Rather than a hall-of-fame game, I'd rather see the Pirates take on a lady's softball team, as they did in the old days.
The highlight of the [1899] camp for some was the exhibition played against the "Bloomer Girls," a barnstorming, all-female baseball club which had just arrived from a West Coast tour. In what was reportedly the first game between a National League ballclub and a team of women, the latter fared poorly, dropping the game by an estimated score of 47-14. The male fans were unusually well-prepared for the spectacle. According to one account, the "the bald heads in the audience used opera glasses to a man with deadly effect." (64)
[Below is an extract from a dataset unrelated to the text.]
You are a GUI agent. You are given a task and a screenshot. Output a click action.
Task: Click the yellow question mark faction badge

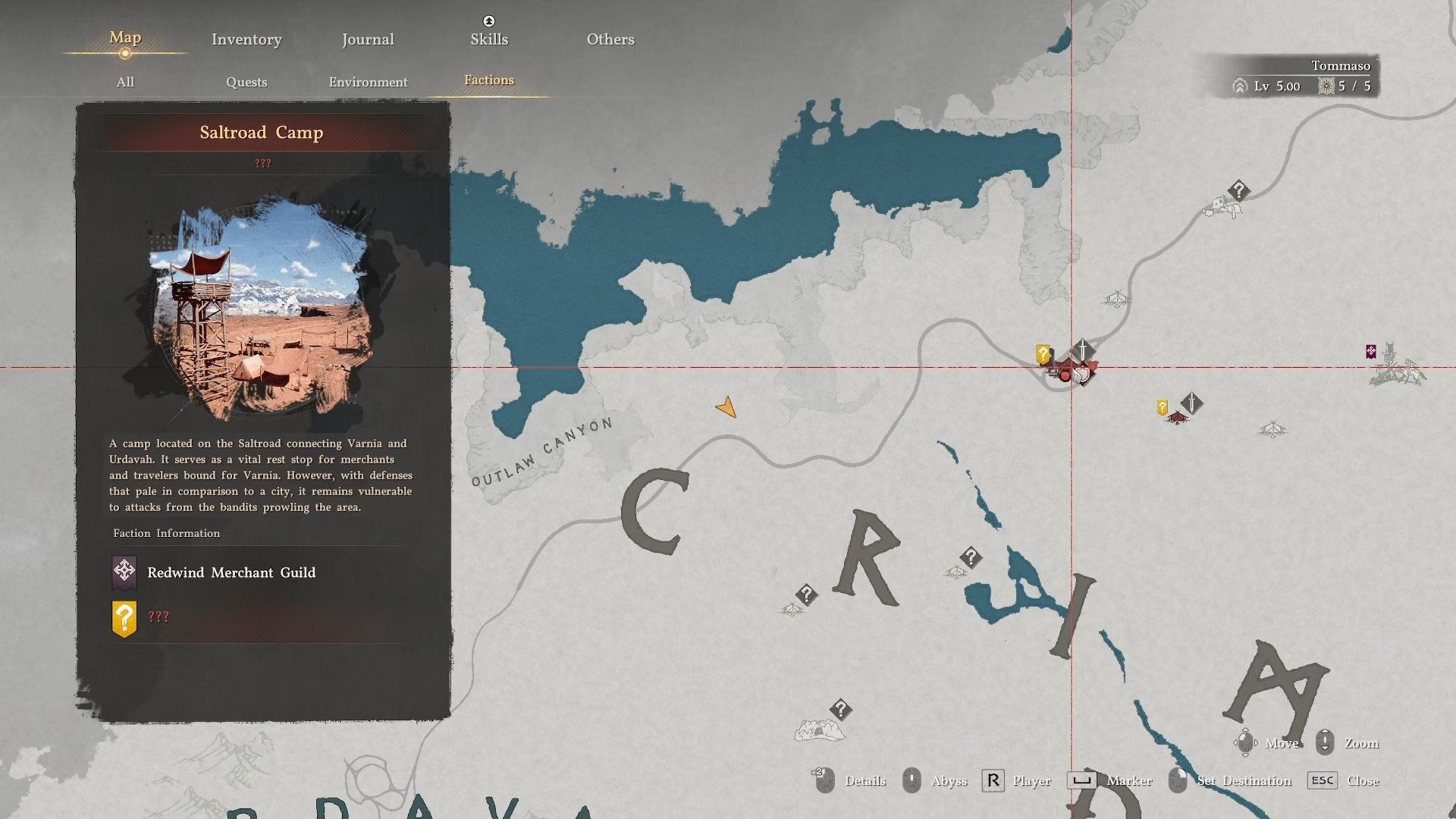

That's Arthur D. Hittner again. Here Hittner describes another exhibition played in 1900:
With a five-day break in the schedule, the club prepared for a constumed "field day" exhibition on October 5. The program was modeled after the players' benefit staged in Louisville two years earlier. Like its predecessor, the show was "a howling success." Wagner appeared in traditional German garb puffing a long pipe. Fred Ely "played the ballet girl to perfection" and Rube Waddell was "in his element" as Uncle Sam. (82)In the baseball game played in the middle of this field day, Wagner played shortstop for the first time in his career. Afterwards, he caught the greased pig and won the long-distance baseball throw contest by heaving one 388 feet.
If there's no greased pig at the Hall of Fame game, I'm not interested.